**Aim:**
Return the lines from the line containing "Given: Open Preferences gear icon" through the line containing "click(x=93, y=649)", both included, reproducing them verbatim.

— START Data provided —

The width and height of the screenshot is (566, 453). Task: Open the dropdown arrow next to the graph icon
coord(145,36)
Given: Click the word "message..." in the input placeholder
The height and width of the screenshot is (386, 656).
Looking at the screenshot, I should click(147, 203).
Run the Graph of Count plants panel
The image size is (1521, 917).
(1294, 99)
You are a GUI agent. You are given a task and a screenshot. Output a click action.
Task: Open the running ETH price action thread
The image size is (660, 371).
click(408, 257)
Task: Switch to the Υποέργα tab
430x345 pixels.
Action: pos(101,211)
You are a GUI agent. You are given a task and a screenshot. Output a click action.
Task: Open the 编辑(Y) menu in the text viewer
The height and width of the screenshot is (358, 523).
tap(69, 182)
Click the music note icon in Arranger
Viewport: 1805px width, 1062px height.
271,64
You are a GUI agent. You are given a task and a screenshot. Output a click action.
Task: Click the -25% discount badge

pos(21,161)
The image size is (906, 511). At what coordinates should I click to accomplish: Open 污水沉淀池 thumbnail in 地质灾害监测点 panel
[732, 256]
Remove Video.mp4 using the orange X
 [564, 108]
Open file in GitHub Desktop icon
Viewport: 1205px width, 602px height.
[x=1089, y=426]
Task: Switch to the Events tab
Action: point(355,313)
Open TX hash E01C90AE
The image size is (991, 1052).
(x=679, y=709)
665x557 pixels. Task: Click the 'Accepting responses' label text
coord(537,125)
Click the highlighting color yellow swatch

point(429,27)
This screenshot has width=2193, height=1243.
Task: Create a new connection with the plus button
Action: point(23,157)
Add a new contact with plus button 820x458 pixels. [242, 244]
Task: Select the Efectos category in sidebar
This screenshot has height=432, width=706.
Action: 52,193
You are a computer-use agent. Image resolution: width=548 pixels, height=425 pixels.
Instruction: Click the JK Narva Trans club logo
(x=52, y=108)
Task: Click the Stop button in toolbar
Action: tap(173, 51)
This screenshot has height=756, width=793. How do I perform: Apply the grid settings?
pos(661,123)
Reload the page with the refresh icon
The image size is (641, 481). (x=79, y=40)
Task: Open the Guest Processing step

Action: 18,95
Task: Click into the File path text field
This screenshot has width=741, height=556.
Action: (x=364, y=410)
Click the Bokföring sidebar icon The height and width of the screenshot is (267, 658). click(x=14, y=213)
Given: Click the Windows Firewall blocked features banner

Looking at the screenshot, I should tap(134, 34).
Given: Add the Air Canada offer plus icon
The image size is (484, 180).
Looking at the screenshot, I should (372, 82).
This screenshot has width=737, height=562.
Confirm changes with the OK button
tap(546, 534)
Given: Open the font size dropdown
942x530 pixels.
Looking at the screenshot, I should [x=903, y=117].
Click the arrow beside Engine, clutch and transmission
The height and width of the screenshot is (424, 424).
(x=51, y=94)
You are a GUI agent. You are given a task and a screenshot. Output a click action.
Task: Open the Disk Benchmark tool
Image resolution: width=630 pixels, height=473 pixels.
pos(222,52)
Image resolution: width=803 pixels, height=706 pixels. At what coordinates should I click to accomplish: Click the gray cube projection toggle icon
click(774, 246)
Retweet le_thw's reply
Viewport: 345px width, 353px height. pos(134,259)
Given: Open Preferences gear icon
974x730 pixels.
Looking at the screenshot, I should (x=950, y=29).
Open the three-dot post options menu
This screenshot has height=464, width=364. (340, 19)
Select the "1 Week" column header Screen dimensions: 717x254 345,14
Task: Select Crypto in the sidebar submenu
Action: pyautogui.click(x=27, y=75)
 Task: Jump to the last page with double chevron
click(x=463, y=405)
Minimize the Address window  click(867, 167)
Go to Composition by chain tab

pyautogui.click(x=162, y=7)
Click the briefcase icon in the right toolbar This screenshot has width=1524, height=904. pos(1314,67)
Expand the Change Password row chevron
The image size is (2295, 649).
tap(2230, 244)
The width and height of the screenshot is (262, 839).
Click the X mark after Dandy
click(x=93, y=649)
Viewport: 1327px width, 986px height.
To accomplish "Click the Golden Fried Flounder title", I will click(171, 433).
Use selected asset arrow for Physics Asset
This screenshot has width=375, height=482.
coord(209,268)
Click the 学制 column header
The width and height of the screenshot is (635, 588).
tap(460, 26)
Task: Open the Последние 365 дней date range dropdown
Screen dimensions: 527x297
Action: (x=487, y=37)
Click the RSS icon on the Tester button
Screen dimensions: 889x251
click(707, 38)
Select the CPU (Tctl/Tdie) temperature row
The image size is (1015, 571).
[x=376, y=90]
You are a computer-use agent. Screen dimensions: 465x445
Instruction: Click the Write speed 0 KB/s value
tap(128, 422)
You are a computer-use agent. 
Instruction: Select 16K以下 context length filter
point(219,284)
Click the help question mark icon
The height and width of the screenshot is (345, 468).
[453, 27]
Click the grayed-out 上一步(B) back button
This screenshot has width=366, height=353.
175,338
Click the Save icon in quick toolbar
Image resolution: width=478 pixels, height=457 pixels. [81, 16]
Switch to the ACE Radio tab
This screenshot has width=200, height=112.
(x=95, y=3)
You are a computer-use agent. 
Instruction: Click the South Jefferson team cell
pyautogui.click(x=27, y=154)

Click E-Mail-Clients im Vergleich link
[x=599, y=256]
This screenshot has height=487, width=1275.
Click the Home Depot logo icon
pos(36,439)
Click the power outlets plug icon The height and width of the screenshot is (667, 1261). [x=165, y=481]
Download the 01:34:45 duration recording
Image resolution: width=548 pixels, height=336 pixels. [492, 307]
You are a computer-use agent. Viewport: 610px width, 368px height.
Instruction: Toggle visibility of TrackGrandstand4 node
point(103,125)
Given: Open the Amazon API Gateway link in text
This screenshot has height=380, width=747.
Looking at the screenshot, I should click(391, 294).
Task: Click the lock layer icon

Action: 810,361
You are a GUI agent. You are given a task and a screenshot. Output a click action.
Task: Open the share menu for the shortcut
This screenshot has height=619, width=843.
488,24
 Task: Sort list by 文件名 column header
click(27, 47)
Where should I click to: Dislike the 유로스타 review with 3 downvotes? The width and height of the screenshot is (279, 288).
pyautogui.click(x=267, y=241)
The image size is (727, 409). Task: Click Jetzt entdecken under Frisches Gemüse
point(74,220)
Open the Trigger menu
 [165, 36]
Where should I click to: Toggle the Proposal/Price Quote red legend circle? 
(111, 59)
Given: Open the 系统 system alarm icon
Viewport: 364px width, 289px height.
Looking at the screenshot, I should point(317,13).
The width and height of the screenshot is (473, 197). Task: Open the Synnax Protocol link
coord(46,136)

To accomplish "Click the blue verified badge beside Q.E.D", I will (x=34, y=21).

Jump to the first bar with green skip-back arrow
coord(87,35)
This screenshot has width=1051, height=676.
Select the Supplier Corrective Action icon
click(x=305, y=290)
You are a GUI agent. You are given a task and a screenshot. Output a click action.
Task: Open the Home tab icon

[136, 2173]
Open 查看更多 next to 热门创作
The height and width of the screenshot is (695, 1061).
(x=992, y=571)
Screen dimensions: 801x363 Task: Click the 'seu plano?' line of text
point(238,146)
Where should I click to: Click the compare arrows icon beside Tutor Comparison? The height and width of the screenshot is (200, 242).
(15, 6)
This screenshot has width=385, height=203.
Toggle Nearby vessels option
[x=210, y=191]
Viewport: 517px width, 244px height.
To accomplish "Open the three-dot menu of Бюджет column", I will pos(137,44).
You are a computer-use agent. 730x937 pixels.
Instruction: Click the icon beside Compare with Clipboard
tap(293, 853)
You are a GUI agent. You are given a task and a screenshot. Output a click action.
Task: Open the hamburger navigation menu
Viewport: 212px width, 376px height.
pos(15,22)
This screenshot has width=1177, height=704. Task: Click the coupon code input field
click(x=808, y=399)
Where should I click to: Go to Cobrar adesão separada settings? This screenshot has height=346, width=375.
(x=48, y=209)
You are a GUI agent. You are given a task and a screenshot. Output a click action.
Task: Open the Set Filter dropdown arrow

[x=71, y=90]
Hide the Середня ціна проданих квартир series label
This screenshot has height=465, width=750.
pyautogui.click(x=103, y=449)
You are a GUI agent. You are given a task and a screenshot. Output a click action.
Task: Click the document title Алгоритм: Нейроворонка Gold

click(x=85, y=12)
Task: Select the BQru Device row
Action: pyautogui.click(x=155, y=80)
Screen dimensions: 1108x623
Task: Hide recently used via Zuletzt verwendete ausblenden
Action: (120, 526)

— END Data provided —

**Solution below:**
Given: Open Preferences gear icon
974x730 pixels.
Looking at the screenshot, I should (x=950, y=29).
Open the three-dot post options menu
This screenshot has height=464, width=364. (340, 19)
Select the "1 Week" column header Screen dimensions: 717x254 345,14
Task: Select Crypto in the sidebar submenu
Action: pyautogui.click(x=27, y=75)
 Task: Jump to the last page with double chevron
click(x=463, y=405)
Minimize the Address window  click(867, 167)
Go to Composition by chain tab

pyautogui.click(x=162, y=7)
Click the briefcase icon in the right toolbar This screenshot has width=1524, height=904. pos(1314,67)
Expand the Change Password row chevron
The image size is (2295, 649).
tap(2230, 244)
The width and height of the screenshot is (262, 839).
Click the X mark after Dandy
click(x=93, y=649)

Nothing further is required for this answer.